[Stored data entries]

= = =

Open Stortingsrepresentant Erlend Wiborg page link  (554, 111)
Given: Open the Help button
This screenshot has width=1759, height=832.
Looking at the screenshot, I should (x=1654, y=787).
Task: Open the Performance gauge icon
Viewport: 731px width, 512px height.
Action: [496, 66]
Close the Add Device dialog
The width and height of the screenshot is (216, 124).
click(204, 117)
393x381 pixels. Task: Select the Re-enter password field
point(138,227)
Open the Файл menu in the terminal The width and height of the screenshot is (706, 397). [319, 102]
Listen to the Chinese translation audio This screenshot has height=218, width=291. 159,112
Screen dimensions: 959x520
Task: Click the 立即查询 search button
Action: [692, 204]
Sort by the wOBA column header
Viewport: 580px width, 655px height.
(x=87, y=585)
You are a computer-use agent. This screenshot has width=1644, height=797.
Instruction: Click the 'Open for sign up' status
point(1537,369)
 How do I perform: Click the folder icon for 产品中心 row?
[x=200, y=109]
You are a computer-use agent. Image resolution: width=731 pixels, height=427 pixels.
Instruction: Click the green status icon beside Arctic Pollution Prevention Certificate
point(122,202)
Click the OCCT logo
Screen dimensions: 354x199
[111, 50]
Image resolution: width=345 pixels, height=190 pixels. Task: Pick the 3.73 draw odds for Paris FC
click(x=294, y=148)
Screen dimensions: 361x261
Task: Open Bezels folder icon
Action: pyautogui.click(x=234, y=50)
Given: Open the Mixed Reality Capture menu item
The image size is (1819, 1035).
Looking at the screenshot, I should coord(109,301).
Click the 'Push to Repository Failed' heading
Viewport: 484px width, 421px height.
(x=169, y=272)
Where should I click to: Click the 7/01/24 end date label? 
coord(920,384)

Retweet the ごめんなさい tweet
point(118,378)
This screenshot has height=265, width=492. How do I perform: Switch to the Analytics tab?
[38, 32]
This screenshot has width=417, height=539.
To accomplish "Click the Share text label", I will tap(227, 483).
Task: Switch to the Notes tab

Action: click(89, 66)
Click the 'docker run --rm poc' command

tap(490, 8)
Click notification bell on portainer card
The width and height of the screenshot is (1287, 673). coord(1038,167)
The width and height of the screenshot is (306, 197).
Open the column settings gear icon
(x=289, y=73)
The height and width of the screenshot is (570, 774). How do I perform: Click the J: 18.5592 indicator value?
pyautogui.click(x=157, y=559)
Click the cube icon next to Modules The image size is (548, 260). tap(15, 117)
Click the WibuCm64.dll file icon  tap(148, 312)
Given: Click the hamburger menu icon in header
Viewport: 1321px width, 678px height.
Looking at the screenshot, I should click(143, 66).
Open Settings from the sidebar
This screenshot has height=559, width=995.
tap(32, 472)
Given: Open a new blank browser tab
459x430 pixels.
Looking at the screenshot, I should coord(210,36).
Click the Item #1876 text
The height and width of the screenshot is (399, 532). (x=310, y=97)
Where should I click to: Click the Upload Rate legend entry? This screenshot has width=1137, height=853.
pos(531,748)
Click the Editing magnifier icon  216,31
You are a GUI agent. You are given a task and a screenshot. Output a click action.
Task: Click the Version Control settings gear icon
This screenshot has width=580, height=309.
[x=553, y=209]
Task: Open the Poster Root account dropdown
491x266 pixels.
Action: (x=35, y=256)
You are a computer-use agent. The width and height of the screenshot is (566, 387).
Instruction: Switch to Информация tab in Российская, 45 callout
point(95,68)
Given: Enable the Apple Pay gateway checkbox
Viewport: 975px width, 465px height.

= = =

**WHAT NEEDS TO BE DONE**
Restate the whole set of entries exactly.

**RESULT OF THIS EXERCISE**
Open Stortingsrepresentant Erlend Wiborg page link  (554, 111)
Given: Open the Help button
This screenshot has width=1759, height=832.
Looking at the screenshot, I should (x=1654, y=787).
Task: Open the Performance gauge icon
Viewport: 731px width, 512px height.
Action: [496, 66]
Close the Add Device dialog
The width and height of the screenshot is (216, 124).
click(204, 117)
393x381 pixels. Task: Select the Re-enter password field
point(138,227)
Open the Файл menu in the terminal The width and height of the screenshot is (706, 397). [319, 102]
Listen to the Chinese translation audio This screenshot has height=218, width=291. 159,112
Screen dimensions: 959x520
Task: Click the 立即查询 search button
Action: [692, 204]
Sort by the wOBA column header
Viewport: 580px width, 655px height.
(x=87, y=585)
You are a computer-use agent. This screenshot has width=1644, height=797.
Instruction: Click the 'Open for sign up' status
point(1537,369)
 How do I perform: Click the folder icon for 产品中心 row?
[x=200, y=109]
You are a computer-use agent. Image resolution: width=731 pixels, height=427 pixels.
Instruction: Click the green status icon beside Arctic Pollution Prevention Certificate
point(122,202)
Click the OCCT logo
Screen dimensions: 354x199
[111, 50]
Image resolution: width=345 pixels, height=190 pixels. Task: Pick the 3.73 draw odds for Paris FC
click(x=294, y=148)
Screen dimensions: 361x261
Task: Open Bezels folder icon
Action: pyautogui.click(x=234, y=50)
Given: Open the Mixed Reality Capture menu item
The image size is (1819, 1035).
Looking at the screenshot, I should coord(109,301).
Click the 'Push to Repository Failed' heading
Viewport: 484px width, 421px height.
(x=169, y=272)
Where should I click to: Click the 7/01/24 end date label? 
coord(920,384)

Retweet the ごめんなさい tweet
point(118,378)
This screenshot has height=265, width=492. How do I perform: Switch to the Analytics tab?
[38, 32]
This screenshot has width=417, height=539.
To accomplish "Click the Share text label", I will tap(227, 483).
Task: Switch to the Notes tab

Action: click(89, 66)
Click the 'docker run --rm poc' command

tap(490, 8)
Click notification bell on portainer card
The width and height of the screenshot is (1287, 673). coord(1038,167)
The width and height of the screenshot is (306, 197).
Open the column settings gear icon
(x=289, y=73)
The height and width of the screenshot is (570, 774). How do I perform: Click the J: 18.5592 indicator value?
pyautogui.click(x=157, y=559)
Click the cube icon next to Modules The image size is (548, 260). tap(15, 117)
Click the WibuCm64.dll file icon  tap(148, 312)
Given: Click the hamburger menu icon in header
Viewport: 1321px width, 678px height.
Looking at the screenshot, I should click(143, 66).
Open Settings from the sidebar
This screenshot has height=559, width=995.
tap(32, 472)
Given: Open a new blank browser tab
459x430 pixels.
Looking at the screenshot, I should coord(210,36).
Click the Item #1876 text
The height and width of the screenshot is (399, 532). (x=310, y=97)
Where should I click to: Click the Upload Rate legend entry? This screenshot has width=1137, height=853.
pos(531,748)
Click the Editing magnifier icon  216,31
You are a GUI agent. You are given a task and a screenshot. Output a click action.
Task: Click the Version Control settings gear icon
This screenshot has width=580, height=309.
[x=553, y=209]
Task: Open the Poster Root account dropdown
491x266 pixels.
Action: (x=35, y=256)
You are a computer-use agent. The width and height of the screenshot is (566, 387).
Instruction: Switch to Информация tab in Российская, 45 callout
point(95,68)
Given: Enable the Apple Pay gateway checkbox
Viewport: 975px width, 465px height.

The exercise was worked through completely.